Les producteurs de lait vaudois proches de Genève rejoignent la coopérative en 1923. À cette occasion les « Laiteries Genevoises Réunies » deviennent les « Laiteries Réunies ».

Le dépôt des Laiteries réunies, au château des Chavannes,( route de la Branvaude)où les producteurs amenaient leurs boilles de lait matin et soir, qui ensuite étaient acheminées à la gare de Versoix.

 Cette photo datant de 1934, porte encore la raison sociale d’avant 1924. Photo APV

A Versoix, la « Laiterie Debourgogne » anciennement Laiterie centrale, qui a gardé le nom de son gérant, est située au 57 route de Suisse, elle est tenue par Roger Gentil qui vient de la Brévine.
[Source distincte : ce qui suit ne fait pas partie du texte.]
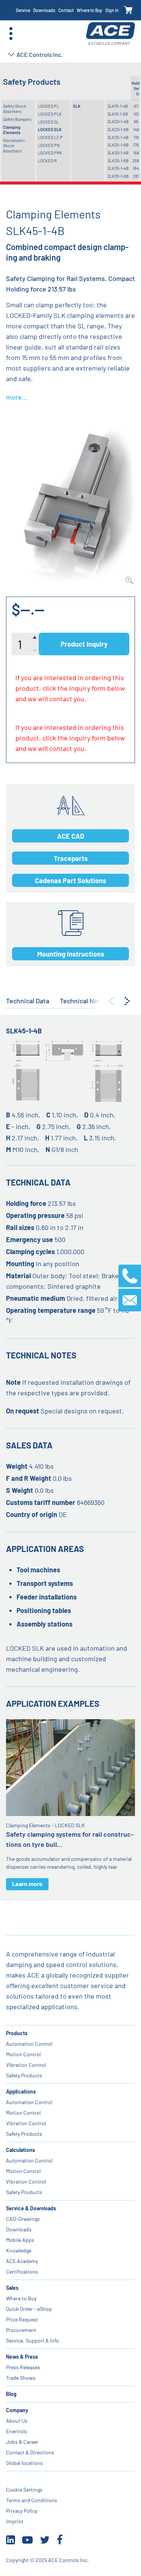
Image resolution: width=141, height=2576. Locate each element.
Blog (11, 2394)
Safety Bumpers (17, 119)
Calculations (20, 2150)
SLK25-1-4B (118, 137)
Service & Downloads (31, 2208)
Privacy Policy (21, 2510)
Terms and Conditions (31, 2500)
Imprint (14, 2521)
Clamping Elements (11, 130)
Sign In (112, 10)
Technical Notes (84, 1001)
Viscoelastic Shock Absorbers (14, 146)
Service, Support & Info (32, 2340)
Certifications (22, 2271)
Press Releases (23, 2367)
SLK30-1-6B (118, 160)
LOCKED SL (48, 121)
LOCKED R (47, 160)
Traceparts (71, 858)
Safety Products (24, 2075)
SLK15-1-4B (118, 106)
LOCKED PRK (50, 152)
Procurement (21, 2330)
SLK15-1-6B (118, 113)
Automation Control (29, 2043)
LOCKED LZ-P (50, 137)
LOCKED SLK (50, 129)
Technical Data (27, 1001)
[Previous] (111, 1001)
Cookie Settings (24, 2489)
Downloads (44, 10)
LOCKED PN (48, 145)
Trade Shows (20, 2378)
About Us (16, 2420)
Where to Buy (89, 10)
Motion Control (23, 2054)
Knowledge (18, 2250)
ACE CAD (70, 836)
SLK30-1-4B (118, 152)
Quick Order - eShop (29, 2309)
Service (23, 10)
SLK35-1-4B (118, 168)
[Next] (127, 1001)
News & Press (22, 2356)
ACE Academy (22, 2261)
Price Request (22, 2319)
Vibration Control (26, 2065)
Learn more (27, 1883)
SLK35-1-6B (118, 176)
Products (16, 2033)
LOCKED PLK (50, 113)
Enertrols (16, 2431)
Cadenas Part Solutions (70, 880)
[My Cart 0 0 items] (128, 10)
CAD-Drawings (23, 2219)
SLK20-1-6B (118, 129)
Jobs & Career (22, 2442)
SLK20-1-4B (118, 121)
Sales (12, 2288)
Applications (21, 2091)
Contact (66, 10)
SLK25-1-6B (118, 144)
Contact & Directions (30, 2452)
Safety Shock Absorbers (14, 109)
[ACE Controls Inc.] (110, 33)
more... (16, 397)
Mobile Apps (20, 2240)
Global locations (24, 2463)
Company (17, 2410)
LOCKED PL (48, 106)
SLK (76, 106)
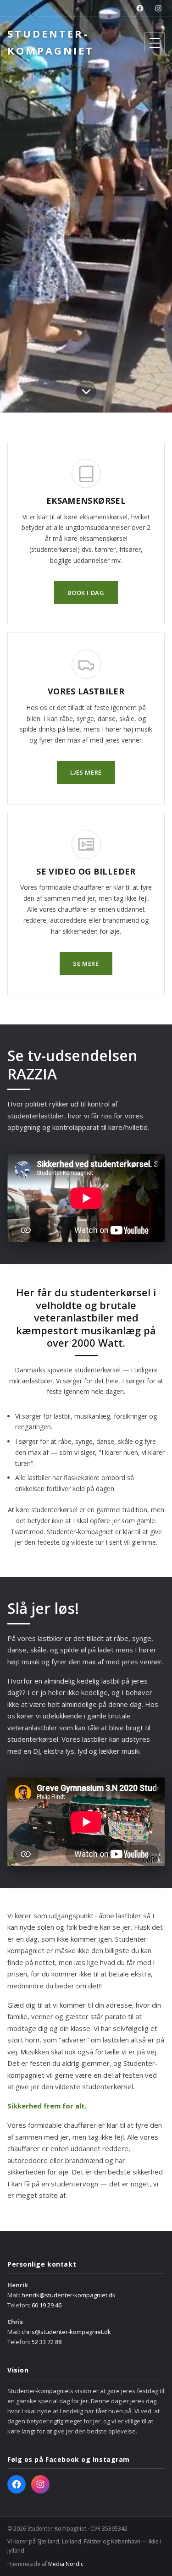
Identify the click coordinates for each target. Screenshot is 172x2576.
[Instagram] (158, 8)
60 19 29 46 (46, 2305)
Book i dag (86, 593)
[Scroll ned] (86, 394)
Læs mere (86, 772)
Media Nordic (65, 2564)
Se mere (86, 963)
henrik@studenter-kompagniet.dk (69, 2295)
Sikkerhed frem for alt (46, 2105)
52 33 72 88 (46, 2342)
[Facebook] (139, 8)
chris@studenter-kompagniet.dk (66, 2332)
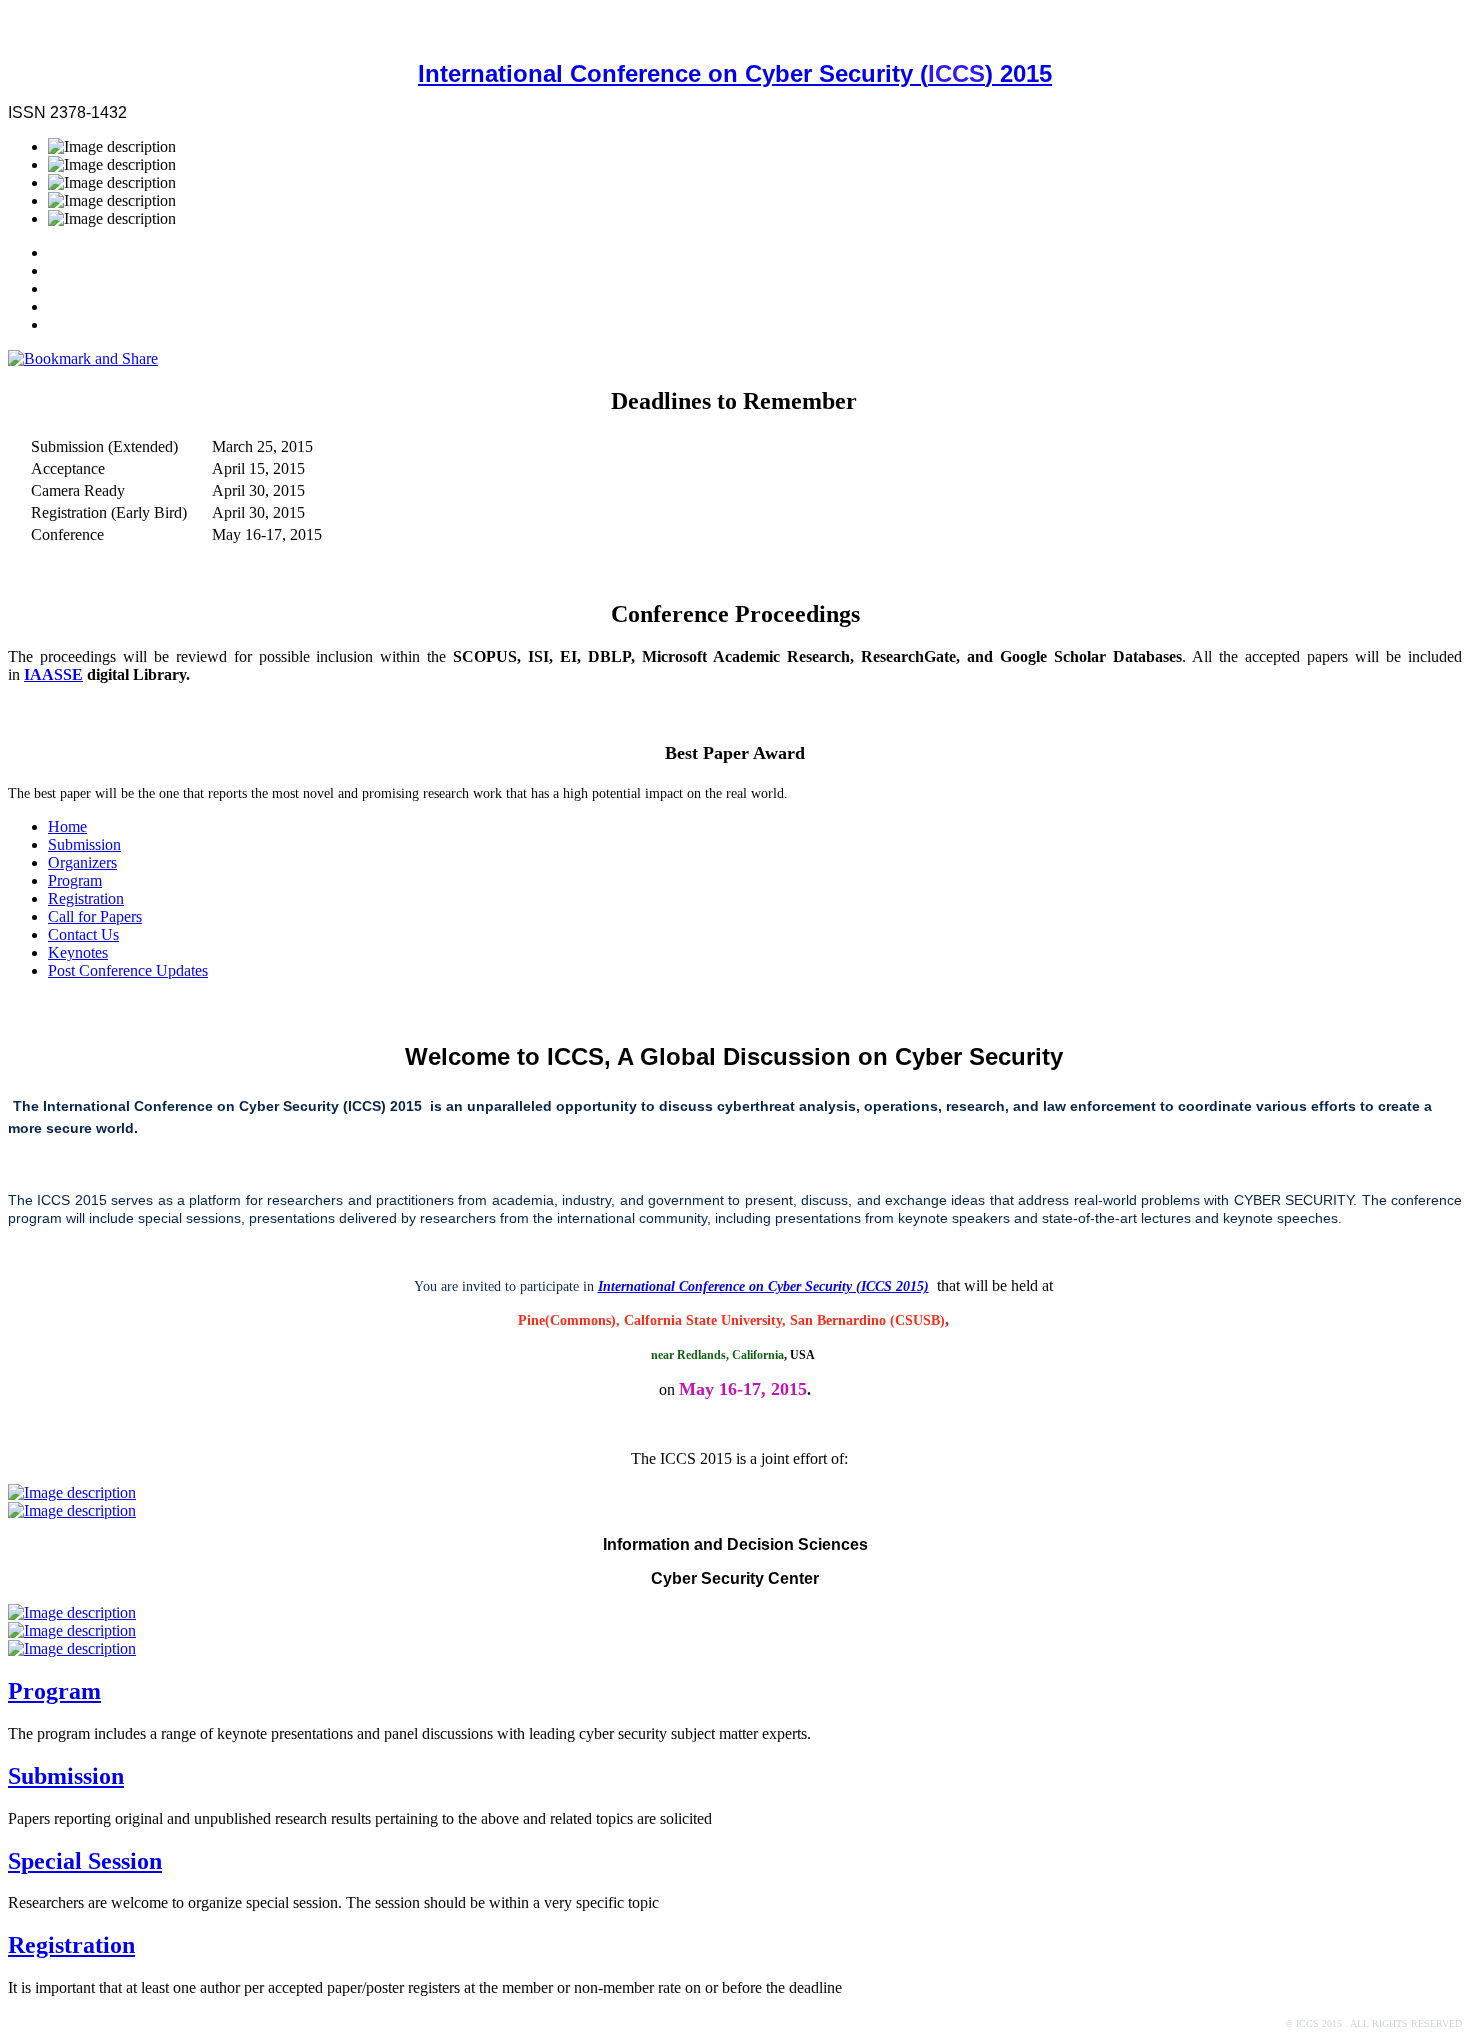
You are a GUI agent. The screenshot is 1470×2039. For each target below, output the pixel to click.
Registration (86, 898)
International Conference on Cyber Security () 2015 (735, 73)
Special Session (85, 1861)
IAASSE (53, 674)
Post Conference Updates (128, 970)
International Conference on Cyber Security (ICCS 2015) (763, 1286)
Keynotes (78, 952)
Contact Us (83, 934)
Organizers (82, 862)
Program (75, 880)
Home (67, 826)
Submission (84, 844)
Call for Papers (95, 916)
Il habite la localité depuis le 1er avril 1923, année de la reprise de la laiterie-épicerie-charcuterie d’un nommé Barthélémy Annen. Précédemment, il avait été engagé comme peseur de lait par la société fromagère de Mies-Tannay. Dans un  procès-verbal de la société, il est dit:"qu'il mène la société par le bout du nez. On décide de lui écrire une lettre. Après discussion, il ressort qu'il ne représente pas l'idéal d'un bon employé autant vis-à-vis des gens du village que des sociétaires. Le Comité l'invite à plus de courtoisie".

Le 23 janvier 1926, Léon Buffat rachète la laiterie. Il a travaillé comme fromager à la Société de laiterie de Corcelles-sur-Chavornay. Le certificat de travail le décrit : « … d’une conduite exemplaire, d’une grande activité et très propre dans son travail. La fabrication du fromage ayant été régulièrement classée en 1er choix, nous recommandons ce dernier à toute personne à laquelle il offrira ses services. » Dans la convention signée avec les Laiteries Réunies, il est convenu qu’il recevra la production de lait de la société de laiterie de Mies-Tannay. Il exploite son commerce avec sa femme Jeanne. Et comme le racontait Charles Ryser, " leur fils Gilbert, encore adolescent, apportait de l'aide à ses parents. Dès quatre heures du matin, il était sur les routes. Un vieux vélo militaire avec, accrochés au guidon, deux bidons de vingt litres de lait chacun, et sur le porte bagages une boîte de métal remplie de beurre et de crème (...) vers sept heures, il repassait le tout à son père, et fonçait à la maison avaler une tasse de café et une tartine et hop! à l'école, où il ne tardait pas à s'endormir sur son pupitre! D'où son sobriquet "Qui baille" .

 

Jeanne Buffat devant la laiterie, vers 1930. APV PHO332

Le rétablissement des Zones franches en 1933 étend l’espace économique autour de Genève et permet à la fédération de s’approvisionner en France voisine. De nouveaux producteurs français situés dans les Zones franches rejoignent la coopérative. Désormais les producteurs sont aussi bien suisses que français avec les mêmes droits et les mêmes devoirs.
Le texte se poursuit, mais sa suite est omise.